Albert was born on October 28, 1917 in 's-Hertogenbosch and lives in Almelo. As part of the general mobilization of 1939, Albert is called up for military service and assigned to the field artillery as adjutant non-commissioned officer. In the May days of 1940 he fought in Zeeland, among other places. After his demobilization, Albert starts working as a merchant in his hometown of Almelo. When an English pilot crashes nearby in the spring of 1942, Albert helps him on his way by showing him the way and guiding him a long way. The German authorities find out about this and arrest Albert on March 17. He is detained in the so-called 'Oranjehotel', the prison in Scheveningen, to be transferred in July 1942 to the prisoner of war prison in Utrecht on the Gansstraat.
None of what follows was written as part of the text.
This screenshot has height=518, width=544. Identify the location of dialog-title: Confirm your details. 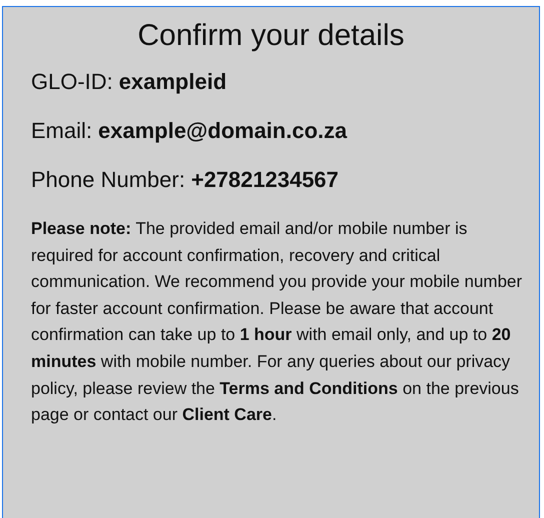
(271, 36).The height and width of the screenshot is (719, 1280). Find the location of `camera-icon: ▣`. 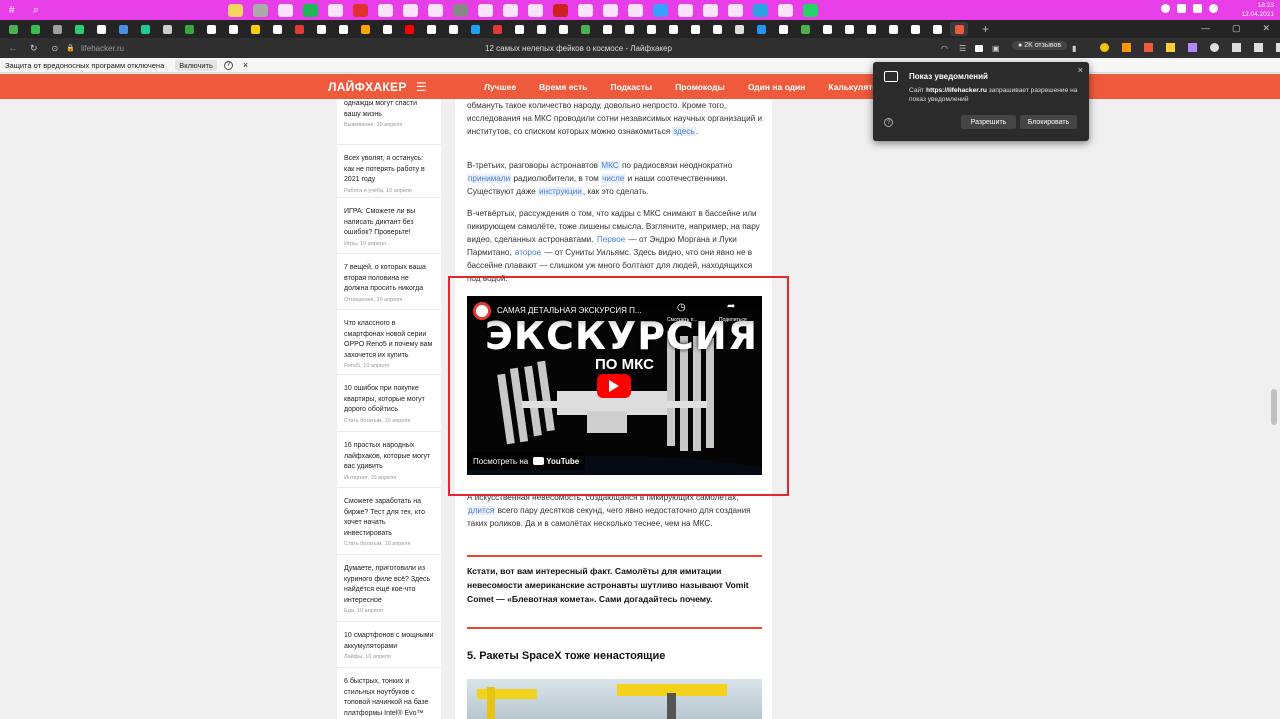

camera-icon: ▣ is located at coordinates (996, 48).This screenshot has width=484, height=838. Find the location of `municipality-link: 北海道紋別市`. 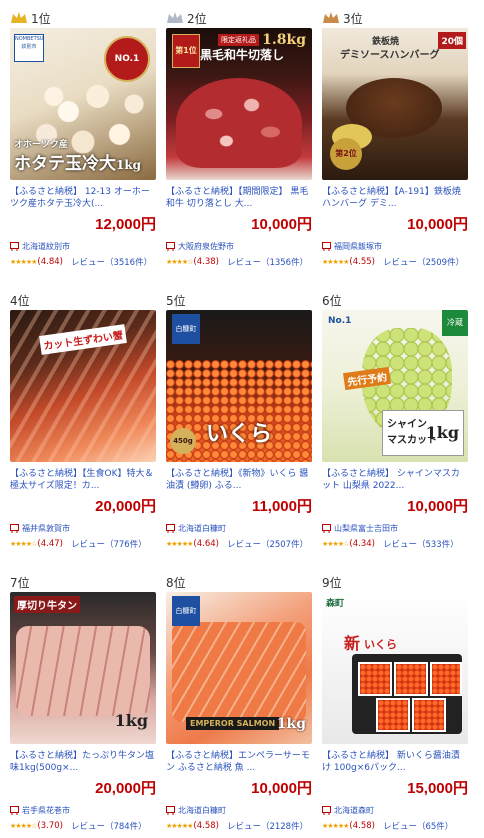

There he appears until the autumn of 1942, when he is taken to Amsterdam where he hears his trial. Subsequently, he was held for a year in the prison on Wolvenplein in Utrecht, until October 1943. From there he was taken to the German camps via camp Amersfoort with a transport of 'political prisoners'. Albert has been given the status of Nacht und Nebel prisoner, which means that he must disappear without a trace in the camps, without the next of kin knowing whether he died or not. He ends up in the Nacht und Nebel camp Natzweiler-Struthof, high in the Vosges. The camp is located in Alsace-Lorraine, which was then re-incorporated into Germany, the bilingual border area that has been part of France since 1945. The prisoners perform extremely hard work in the quarries for days with the aim of working them to death. Food and medicines are therefore hardly sufficient and the prisoners are exposed to all kinds of severe abuse. Due to the hardships, Albert contracted tuberculosis after a few months. A doctor in the camp makes an effort to hospitalize Albert and provide him with extra food, but the help offered is of no avail. At the beginning of September 1944, Natzweiler-Struthof is evacuated due to the arrival of the Americans; the prisoners are put on a transport to Dachau. The seriously ill Albert was also put on the train and died during transport, according to a fellow prisoner on the night of September 5 to 6 between Oppenheim and Frankfurt. His body will be forwarded to Dachau and cremated there. Albert turned 26 years old.